MEASUREMENT NOT CONCLUSIVE
Although the detail of the Measurement approach adopted is not given in the draft*, it is described as a mix of “from modeling, assessment and quantification through approved methodologies. Methods of quantification methodology shall be scientifically evaluated, verified, validated and accepted as scientifically valid by a government agency, accredited university, or technical advisory committees of the Agricultural Carbon Board.” The latter is a governing body with stakeholders represented. “Approved methodologies include models, modeling and protocols with validation and verification developed on a foundation of statistically valid sampling representative of the conditions subject to carbon credit.” “The Project Owner or Aggregator shall use an approved quantification methodology to estimate the amount of net primary greenhouse gas change in the soil over time with statistical representation of the credit validated by appropriate direct measurement.”

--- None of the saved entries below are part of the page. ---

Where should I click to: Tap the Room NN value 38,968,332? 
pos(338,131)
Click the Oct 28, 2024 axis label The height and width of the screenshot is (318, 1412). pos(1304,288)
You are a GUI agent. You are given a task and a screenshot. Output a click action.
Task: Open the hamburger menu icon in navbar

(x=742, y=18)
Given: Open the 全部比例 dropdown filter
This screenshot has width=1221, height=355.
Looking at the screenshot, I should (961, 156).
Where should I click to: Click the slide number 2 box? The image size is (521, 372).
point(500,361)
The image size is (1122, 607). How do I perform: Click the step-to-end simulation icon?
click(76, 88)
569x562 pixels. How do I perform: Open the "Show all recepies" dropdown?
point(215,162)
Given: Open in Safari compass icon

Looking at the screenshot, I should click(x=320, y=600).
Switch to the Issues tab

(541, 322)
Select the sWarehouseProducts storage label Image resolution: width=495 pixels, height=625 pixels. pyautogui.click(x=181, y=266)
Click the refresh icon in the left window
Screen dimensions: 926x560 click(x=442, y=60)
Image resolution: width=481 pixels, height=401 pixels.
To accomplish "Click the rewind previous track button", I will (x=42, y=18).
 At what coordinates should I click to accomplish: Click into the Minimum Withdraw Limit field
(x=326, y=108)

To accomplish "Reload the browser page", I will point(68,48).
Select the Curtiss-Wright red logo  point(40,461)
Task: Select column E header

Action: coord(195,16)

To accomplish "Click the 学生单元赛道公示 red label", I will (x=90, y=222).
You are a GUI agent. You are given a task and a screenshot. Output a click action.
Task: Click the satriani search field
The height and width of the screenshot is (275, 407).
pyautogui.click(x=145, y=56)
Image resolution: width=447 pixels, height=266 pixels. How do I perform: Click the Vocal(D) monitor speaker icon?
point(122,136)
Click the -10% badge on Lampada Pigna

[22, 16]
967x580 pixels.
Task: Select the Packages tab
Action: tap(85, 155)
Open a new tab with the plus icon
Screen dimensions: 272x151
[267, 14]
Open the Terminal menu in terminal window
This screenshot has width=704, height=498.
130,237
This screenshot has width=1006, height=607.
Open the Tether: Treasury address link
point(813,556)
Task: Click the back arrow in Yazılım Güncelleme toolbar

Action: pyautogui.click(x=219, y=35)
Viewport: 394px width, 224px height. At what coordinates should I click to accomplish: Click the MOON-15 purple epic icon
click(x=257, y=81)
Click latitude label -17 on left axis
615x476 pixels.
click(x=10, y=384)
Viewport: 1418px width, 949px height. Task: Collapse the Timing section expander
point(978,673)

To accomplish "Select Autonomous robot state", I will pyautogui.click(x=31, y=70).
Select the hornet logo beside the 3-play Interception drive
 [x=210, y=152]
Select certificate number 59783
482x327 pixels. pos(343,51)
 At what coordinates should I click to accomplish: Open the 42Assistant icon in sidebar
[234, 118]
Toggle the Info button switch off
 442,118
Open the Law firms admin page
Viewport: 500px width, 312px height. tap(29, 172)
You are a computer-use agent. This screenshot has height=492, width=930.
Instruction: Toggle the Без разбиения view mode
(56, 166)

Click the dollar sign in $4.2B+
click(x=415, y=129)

*Draft Agricultural Soil Credit Standard to be submitted to the US Government by the Iowa and Illinois Corn Growers Associations. Click here for access to a pdf copy of the Draft Standard.
Sec. 302 Validation of quantification methods.
A quantification method shall:
(a) Determine net change in primary greenhouse gases in accordance with prevailing conventions for accuracy, precision of measurement and statistical validity. The quantification methods shall be robust to operate over an appropriate range of soils, cropping practices and environments, and scalable over the scope of the carbon credit. The methodology shall be replicable and thoroughly documented; and
(b) Be validated by an approved domestic or international body, which shall include those
organizations that can demonstrate no conflict of interest and whose work processes are
accredited by appropriate national and/or international accreditation agencies. The methodology for quantification shall conform to prevailing principles of quality management.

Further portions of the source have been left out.